Un long-métrage à déconseiller toutefois aux âmes sensibles en raison d'une séquence assez crue d'accouchement (rassurez-vous, tout se termine bien pour la maman, le papa et le bébé !). Sans doute
la scène la plus dérangeante de ces derniers mois au cinéma (même pour un des copains de Seth, fan de films d'horreur !), avec celle de l'avortement dans « 4 mois, 3 semaines et 2 jours »,
l'admirable film roumain qui a remporté la Palme d'or à Cannes.

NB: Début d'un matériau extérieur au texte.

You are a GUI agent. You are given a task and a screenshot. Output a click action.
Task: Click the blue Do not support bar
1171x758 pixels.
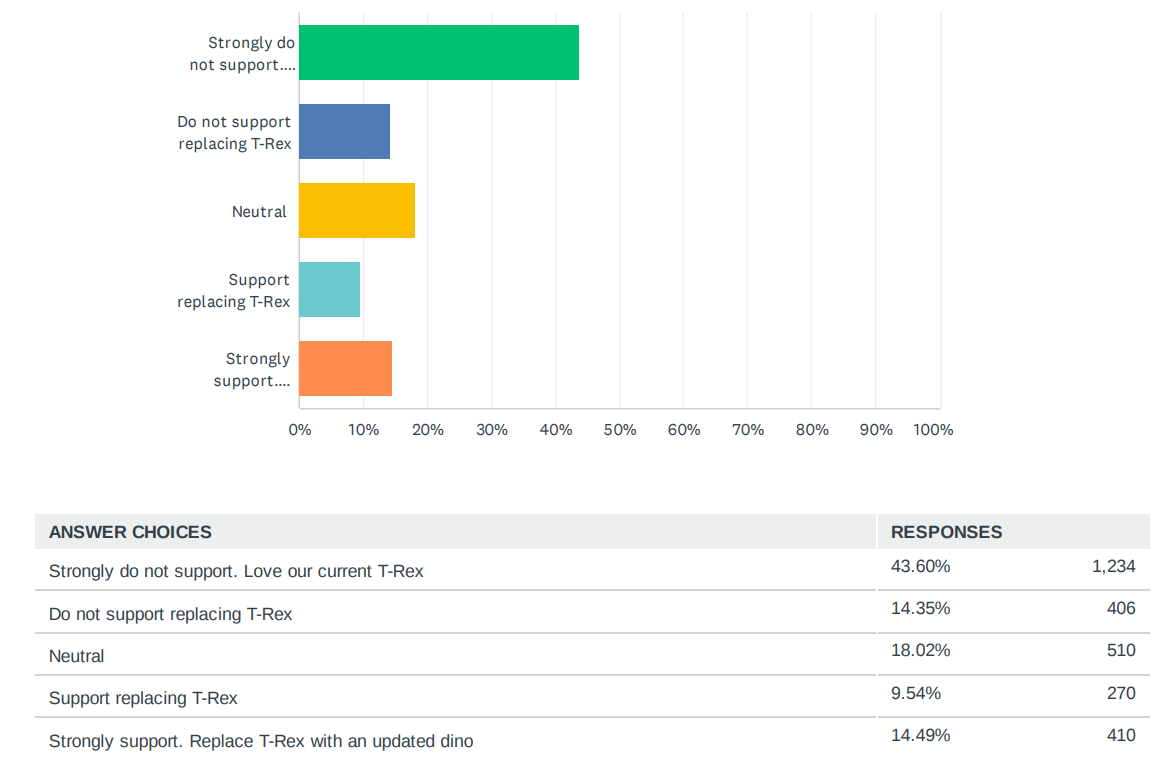[x=344, y=131]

Quant à « Superbad », on peut le voir comme une «prequel » de « Knocked up ». Car Seth, l'un des trois héros (zéros ?) de cette comédie teenage, ressemble comme deux gouttes d'eau à Ben (interprété,
est-ce un hasard, par l'acteur Seth Rogen) avec dix ans de moins. Course aux filles et aux alcools forts : ici, on est plus dans le conventionnel, voire le cliché. Il est vrai que le très doué
Apatow n'est que producteur, la réalisation étant assurée par Greg Mottola, dont c'est le premier long métrage (d'après imdb). Mais le film est
sauvé par deux flics - dont l'un est joué par Seth Rogen - d'une irrésistible bêtise. De fête latino en bar louche, « Supergrave » se transforme alors en une version junior de l'« After Hours
» de Scorcese. Là encore, pas d'angoisse, le happy end sera au rendez-vous...
Deux films à voir donc, si vous trouvez une salle qui les joue encore en V.O....
Allison : titre emblématique du premier album d'Elvis Costello, « My aim is true », qui vient de ressortir dans une superbe
édition collector à l'occasion de son 30e anniversaire.